───── DATA FOR THE TASK
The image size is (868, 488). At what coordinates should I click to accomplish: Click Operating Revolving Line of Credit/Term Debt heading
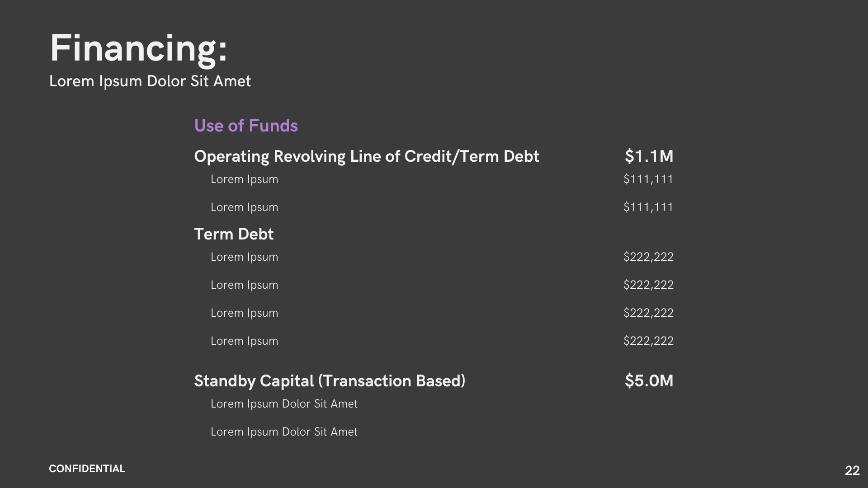367,156
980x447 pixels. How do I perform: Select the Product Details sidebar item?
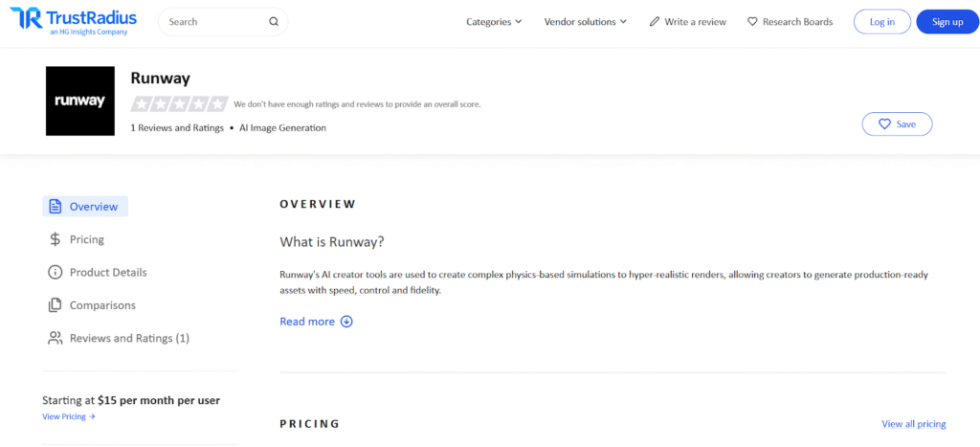108,273
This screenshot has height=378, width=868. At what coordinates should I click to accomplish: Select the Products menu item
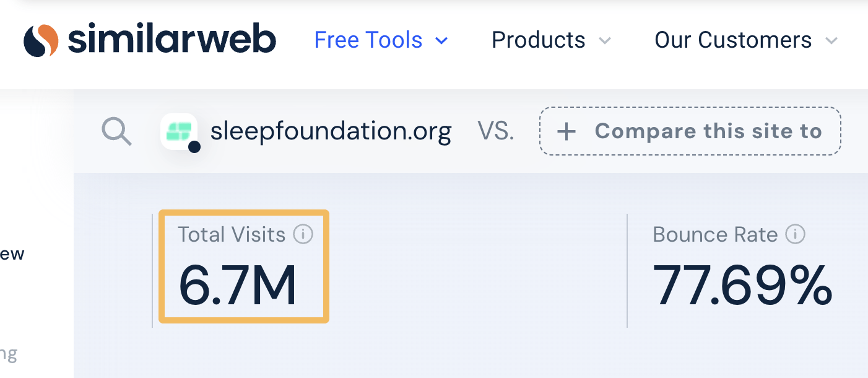[538, 40]
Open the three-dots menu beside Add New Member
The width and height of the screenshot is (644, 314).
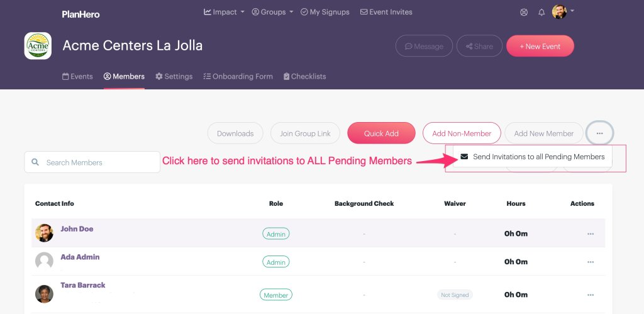[599, 133]
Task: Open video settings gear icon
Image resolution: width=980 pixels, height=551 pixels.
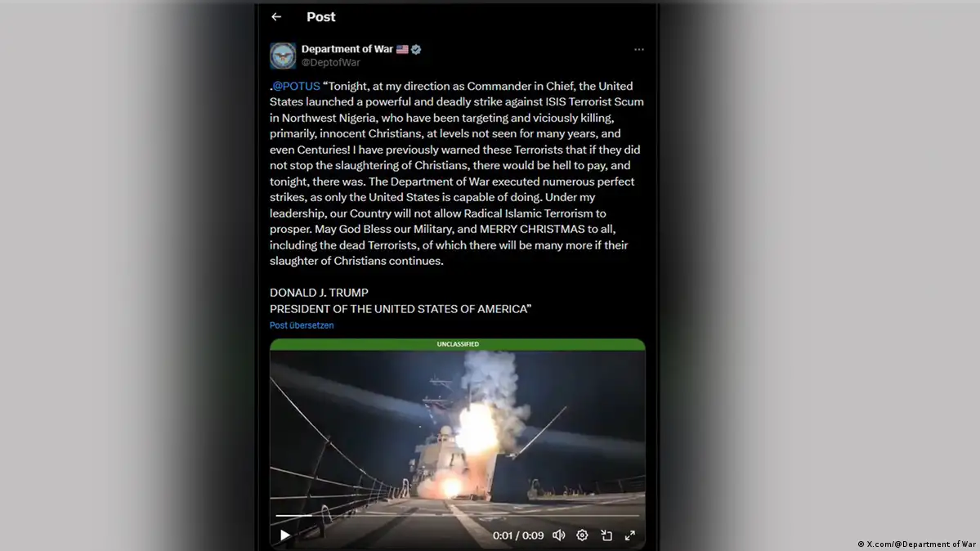Action: coord(582,535)
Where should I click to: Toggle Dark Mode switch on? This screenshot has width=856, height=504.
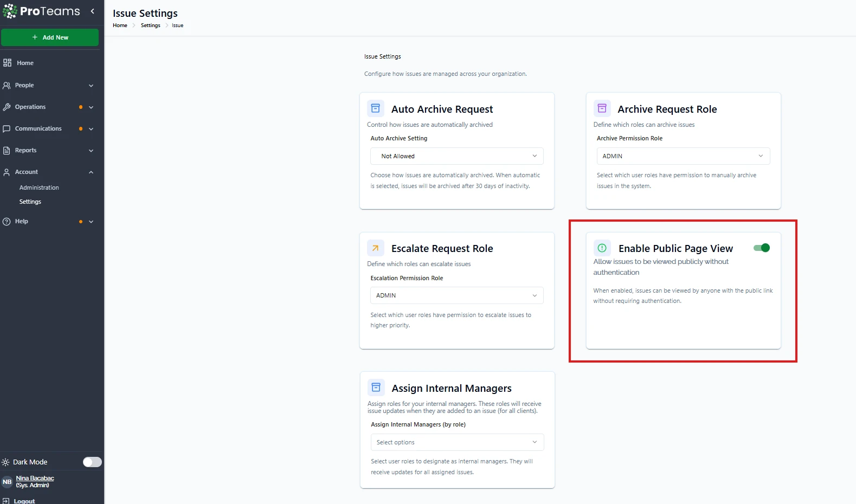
──────────
Everything from the line containing "Open the three-dots" through the end of the data should be printed exactly, line for line, except the pictures.

Open the three-dots menu beside Add New Member
The width and height of the screenshot is (644, 314).
[599, 133]
Task: Open video settings gear icon
Image resolution: width=980 pixels, height=551 pixels.
Action: coord(582,535)
Where should I click to: Toggle Dark Mode switch on? This screenshot has width=856, height=504.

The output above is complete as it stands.